Luiri Gold-Sale of Lachlan Star Shares, Subscription for New Shares by Carlton Resources Plc and Change in the Board of Director
February 14 2011 - 8:15AM
Marketwired
Luiri Gold Limited (TSX VENTURE: LGL)(ASX: LGM) ("Luiri" or the
"Company") announces that it has entered into an agreement with
Carlton Resources plc ("Carlton") dated February 12, 2011 (the
"Carlton Agreement") pursuant to which the Board of Directors and
Management of the Company will be changed. Carlton is a public,
unlisted company 28% owned by Nyota Minerals Limited ("Nyota").
Pursuant to the Carlton Agreement, Carlton will complete a
private placement of 5,875,000 common shares of the Company at a
price of A$0.15 per share (the "Private Placement").
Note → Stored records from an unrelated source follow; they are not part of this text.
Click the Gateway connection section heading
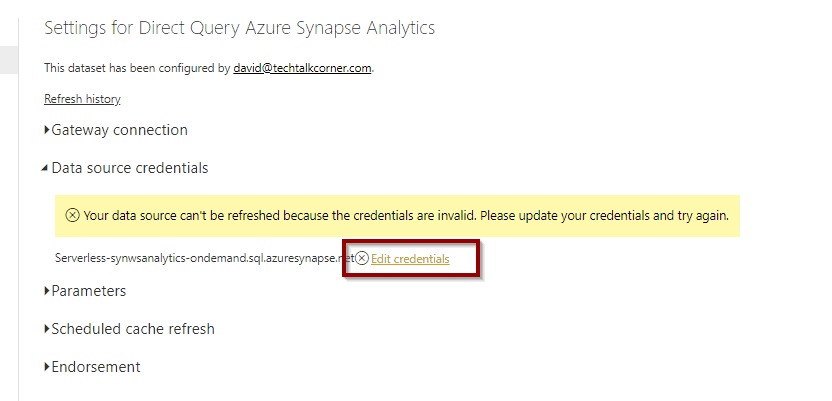This screenshot has width=832, height=401. coord(119,130)
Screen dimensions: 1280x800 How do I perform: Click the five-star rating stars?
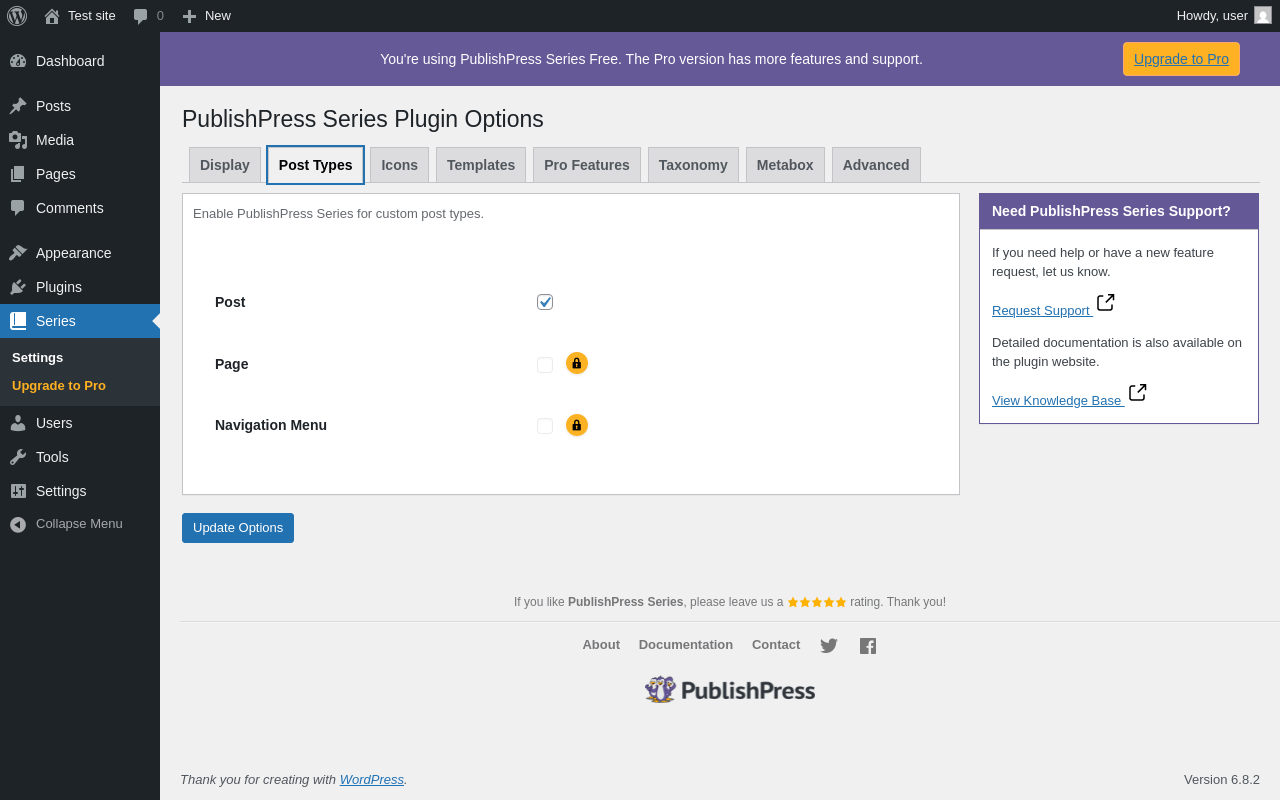(x=817, y=602)
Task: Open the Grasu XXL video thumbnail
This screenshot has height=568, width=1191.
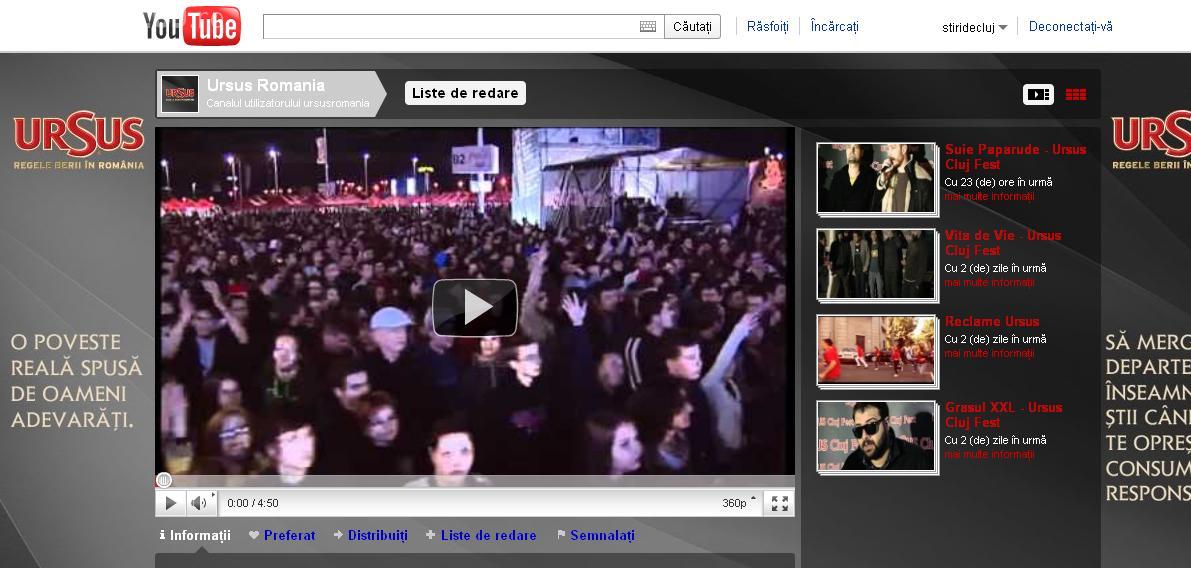Action: click(876, 436)
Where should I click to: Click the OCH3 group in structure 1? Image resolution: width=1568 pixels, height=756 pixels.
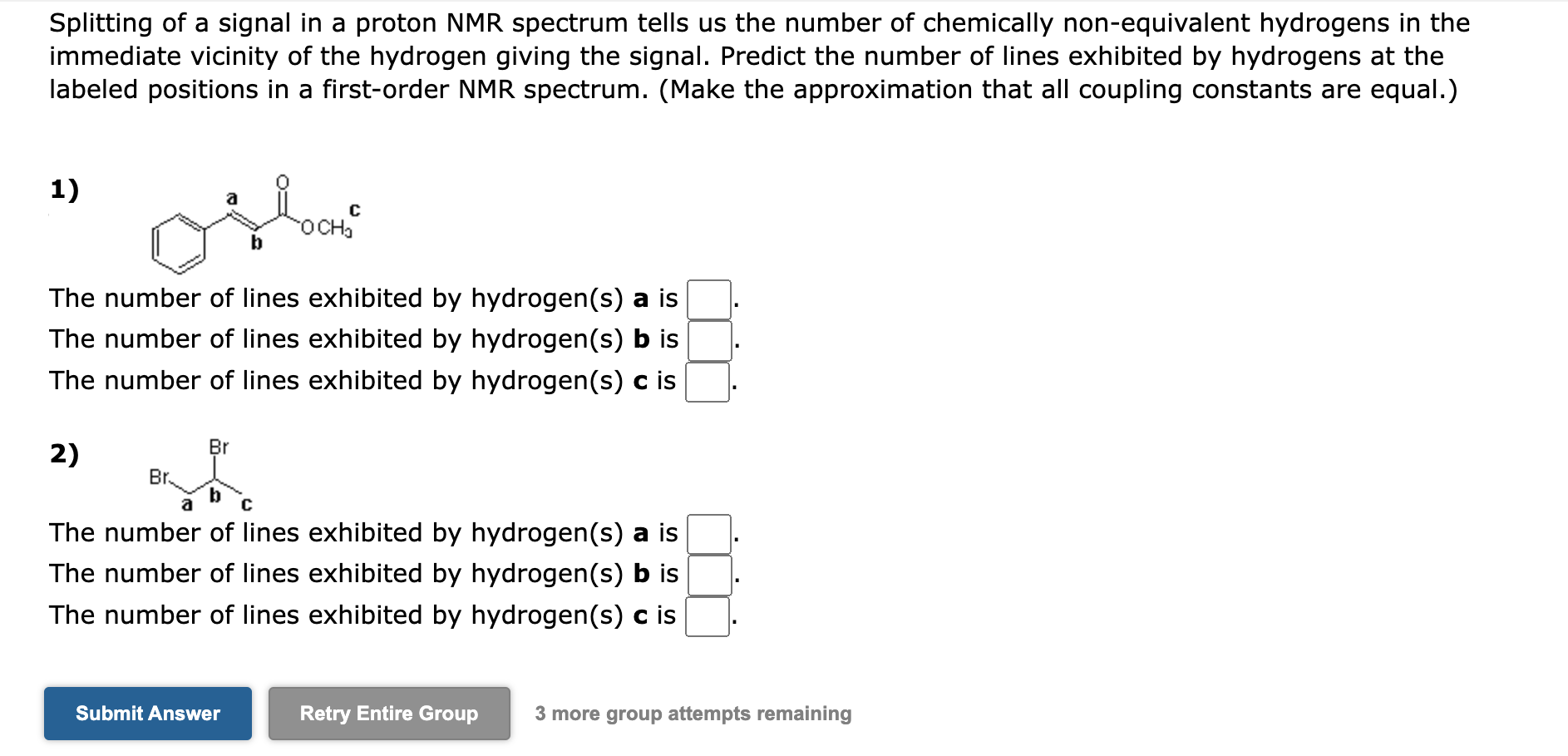[326, 225]

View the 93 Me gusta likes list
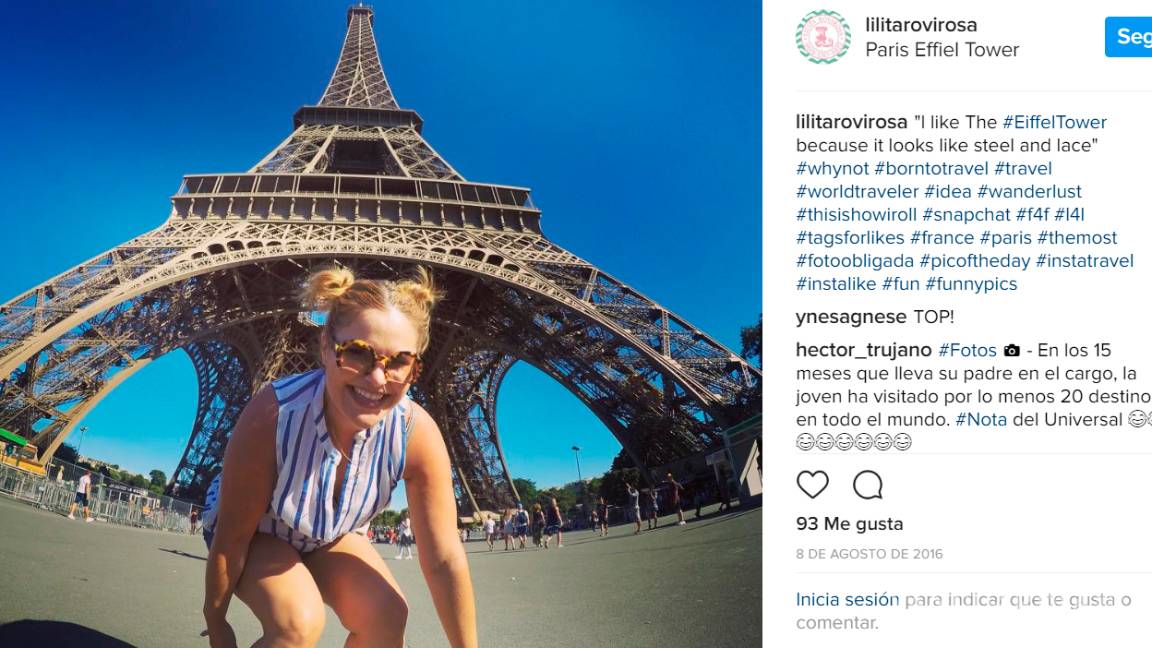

Four existing
directors of the Company have agreed to tender their resignations
concurrently with the completion of the Private Placement, to be
replaced by three new directors nominated by Carlton.
The Private Placement is subject to the acceptance of the TSX
Venture Exchange and is expected to be completed on or before
February 16, 2011.
In a transaction related to the Carlton Agreement, Lachlan Star
Limited ("Lachlan") will complete the sale of all of its 23%
holding in Luiri, 26.0 million shares, at a price of A$0.15 per
share, to various purchasers procured by Ocean Equities Limited, a
London based investment bank. It is the Company's understanding
that none of these purchasers hold in excess of 10% of the issued
shares of the Company as a result of the sale of Luiri shares by
Lachlan. Carlton's shareholding in Luiri upon completion of the
Private Placement will represent approximately 5% of the issued
shares of the Company.
New Board Appointments
Upon completion of the Private Placement, Melissa Sturgess will
be appointed as Executive Chairman and Mike Langoulant and Evan
Kirby will be appointed as Directors to Luiri's new Board ("New
Directors"). Each of the New Directors is also directors of Nyota
and Melissa Sturgess is a director of Carlton.
Melissa Sturgess holds a BSc and an MBA from the University of
Western Australia and commenced her career with British Airways and
Australian law firm Mallesons Stephen Jaques. Melissa then took a
consulting role with Aquarius Platinum Limited before moving full
time into the corporate development of resources companies. She was
appointed CEO and Chairman of Nyota Minerals Limited in February
2009. Nyota is listed on the Australian Securities Exchange ("ASX")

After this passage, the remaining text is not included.